Money on the mind

Spring Faculty Meeting


Alicia Dougherty, Assistant News Editor

Over a $110.4 million budget initiative was discussed in Tuesday’s All Faculty Spring Meeting. 

Chancellor Dwight Watson hopes for a reconstructed budget with the state legislature and the Joint Finance Committee focusing on myriad UW-W initiatives. The big items included funding for a $59.4 million dollar renovation of Winther Hall, a $39 million initiative for the Wisconsin Tuition Promise, and $10 million toward student mental health services. Other notable initiatives included funding for student loan forgiveness, $2 million of funding stipends for student teachers, and an unspecified amount for the Fresh Water Collaborative. Additional discussions about these initiatives will be discussed by the faculty and external affairs committee.  

Interim Associate Provost Joan Cook and Associate Vice Chancellor for Equity, Diversity, Inclusion and Support Programs Kenny Yarbrough discussed their ongoing work for the Higher Learning Commission Quality Initiative Project to encourage growth and focus on equity, diversity and inclusion.

“The overall goal is to transform our campus efforts to address equity, diversity, and inclusion from individual efforts that are somewhat spread out across campus and to try to pull them together into an integrated institutional priority,” said Cook.

A progress brief was given by Yarbrough about the various updates on campus-wide initiatives.

The discussion was then turned to Interim Vice Chancellor of Administrative Affairs Taryn Carothers, who discussed federal COVD-19 funding for the university.

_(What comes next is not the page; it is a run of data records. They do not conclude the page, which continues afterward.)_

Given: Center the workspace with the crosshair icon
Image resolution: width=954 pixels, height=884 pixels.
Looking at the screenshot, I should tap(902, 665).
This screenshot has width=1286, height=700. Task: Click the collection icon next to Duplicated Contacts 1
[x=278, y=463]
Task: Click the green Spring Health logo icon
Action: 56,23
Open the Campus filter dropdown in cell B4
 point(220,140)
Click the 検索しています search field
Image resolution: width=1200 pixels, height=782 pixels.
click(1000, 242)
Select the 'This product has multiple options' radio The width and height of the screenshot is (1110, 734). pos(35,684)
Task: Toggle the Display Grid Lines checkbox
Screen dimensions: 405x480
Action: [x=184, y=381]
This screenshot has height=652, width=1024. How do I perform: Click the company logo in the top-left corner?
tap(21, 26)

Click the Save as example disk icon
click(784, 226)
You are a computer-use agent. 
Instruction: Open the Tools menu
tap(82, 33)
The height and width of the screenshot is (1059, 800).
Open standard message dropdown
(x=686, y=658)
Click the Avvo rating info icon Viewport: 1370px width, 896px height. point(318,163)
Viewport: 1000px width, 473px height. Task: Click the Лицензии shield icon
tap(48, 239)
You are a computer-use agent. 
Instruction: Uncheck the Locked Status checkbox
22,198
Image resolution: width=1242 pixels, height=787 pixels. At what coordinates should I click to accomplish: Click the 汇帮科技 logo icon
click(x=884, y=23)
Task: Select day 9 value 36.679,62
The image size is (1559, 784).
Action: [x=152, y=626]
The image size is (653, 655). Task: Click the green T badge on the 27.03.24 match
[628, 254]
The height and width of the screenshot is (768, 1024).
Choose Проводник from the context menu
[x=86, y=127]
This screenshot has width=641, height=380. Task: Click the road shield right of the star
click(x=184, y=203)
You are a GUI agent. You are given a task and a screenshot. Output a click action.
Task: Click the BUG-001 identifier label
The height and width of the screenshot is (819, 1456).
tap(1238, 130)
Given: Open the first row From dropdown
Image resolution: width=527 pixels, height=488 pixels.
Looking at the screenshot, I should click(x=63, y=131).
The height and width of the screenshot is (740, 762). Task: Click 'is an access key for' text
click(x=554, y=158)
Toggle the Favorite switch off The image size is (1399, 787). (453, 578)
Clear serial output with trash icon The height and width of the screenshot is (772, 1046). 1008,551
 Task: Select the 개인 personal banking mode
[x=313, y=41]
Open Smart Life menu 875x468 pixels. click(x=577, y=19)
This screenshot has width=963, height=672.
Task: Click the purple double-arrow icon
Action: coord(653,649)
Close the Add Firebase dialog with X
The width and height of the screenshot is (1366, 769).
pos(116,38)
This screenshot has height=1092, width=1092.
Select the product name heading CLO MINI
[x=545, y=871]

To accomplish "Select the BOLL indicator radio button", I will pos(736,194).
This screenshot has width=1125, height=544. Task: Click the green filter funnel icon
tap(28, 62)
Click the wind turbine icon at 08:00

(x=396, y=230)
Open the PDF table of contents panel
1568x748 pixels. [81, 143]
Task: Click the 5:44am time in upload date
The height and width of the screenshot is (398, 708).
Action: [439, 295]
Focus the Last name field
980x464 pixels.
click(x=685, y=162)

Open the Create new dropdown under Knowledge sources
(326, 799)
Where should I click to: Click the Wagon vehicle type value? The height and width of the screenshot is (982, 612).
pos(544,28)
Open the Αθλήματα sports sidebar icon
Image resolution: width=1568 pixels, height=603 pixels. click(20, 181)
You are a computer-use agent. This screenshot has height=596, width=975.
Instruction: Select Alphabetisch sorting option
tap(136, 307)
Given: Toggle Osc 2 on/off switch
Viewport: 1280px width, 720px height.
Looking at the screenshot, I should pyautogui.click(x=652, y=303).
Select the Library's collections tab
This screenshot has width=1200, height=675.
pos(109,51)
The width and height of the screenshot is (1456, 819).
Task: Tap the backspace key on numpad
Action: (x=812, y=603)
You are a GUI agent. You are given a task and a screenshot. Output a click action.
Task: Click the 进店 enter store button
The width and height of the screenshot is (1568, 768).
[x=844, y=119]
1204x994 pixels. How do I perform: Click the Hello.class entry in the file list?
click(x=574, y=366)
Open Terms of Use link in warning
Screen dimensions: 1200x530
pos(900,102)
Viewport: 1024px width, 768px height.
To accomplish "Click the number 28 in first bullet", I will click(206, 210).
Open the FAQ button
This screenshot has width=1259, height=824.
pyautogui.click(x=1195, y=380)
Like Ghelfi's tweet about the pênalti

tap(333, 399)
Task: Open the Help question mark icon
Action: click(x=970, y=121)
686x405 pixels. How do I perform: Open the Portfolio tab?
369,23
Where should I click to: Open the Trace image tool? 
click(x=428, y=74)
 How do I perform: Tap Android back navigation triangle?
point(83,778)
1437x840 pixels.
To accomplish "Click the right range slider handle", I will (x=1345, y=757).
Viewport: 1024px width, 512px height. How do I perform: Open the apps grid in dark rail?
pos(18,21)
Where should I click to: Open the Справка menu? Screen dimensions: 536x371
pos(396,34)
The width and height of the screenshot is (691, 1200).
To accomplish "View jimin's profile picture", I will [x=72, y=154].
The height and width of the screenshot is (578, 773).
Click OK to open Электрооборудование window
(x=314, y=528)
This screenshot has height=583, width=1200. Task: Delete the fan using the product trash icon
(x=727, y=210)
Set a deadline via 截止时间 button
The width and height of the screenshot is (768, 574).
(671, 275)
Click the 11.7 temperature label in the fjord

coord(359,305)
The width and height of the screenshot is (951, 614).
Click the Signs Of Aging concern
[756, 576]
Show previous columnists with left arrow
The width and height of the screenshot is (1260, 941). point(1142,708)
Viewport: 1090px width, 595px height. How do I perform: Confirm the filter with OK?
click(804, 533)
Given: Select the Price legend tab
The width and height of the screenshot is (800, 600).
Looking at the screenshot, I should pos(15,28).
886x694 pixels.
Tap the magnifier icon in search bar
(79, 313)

According to Carothers, if the projected numbers for the next relief package are correct, total relief for the university will total to about $31 million. However, despite the number being closer to the need of the university, it is still not enough. 

“We’ve had expenses, lost revenues, unfunded pay plans, and state funding lapses which do exceed those state and federal funds that have been made available,” said Carothers. 

Watson said most of the federal funding is going to “shoring up expenses.” Carother’s  also expects a “downstream impact” of the pandemic for the next two years due to students’ economic hardships. 

The next item was a presentation by Associate Professor Wade Tillett on a set of shared metrics measuring the productivity and efficiency of a program. The presentation pitched several different methods of measuring data for a program’s productivity. 

A strict set of guidelines are in place.

“A program’s productivity is not boiled down to a math formula,” Interim Provost Greg Cook explained.

There was much covered by the time Faculty Senate Chair Tracy Hawkins convened the March 30 meeting.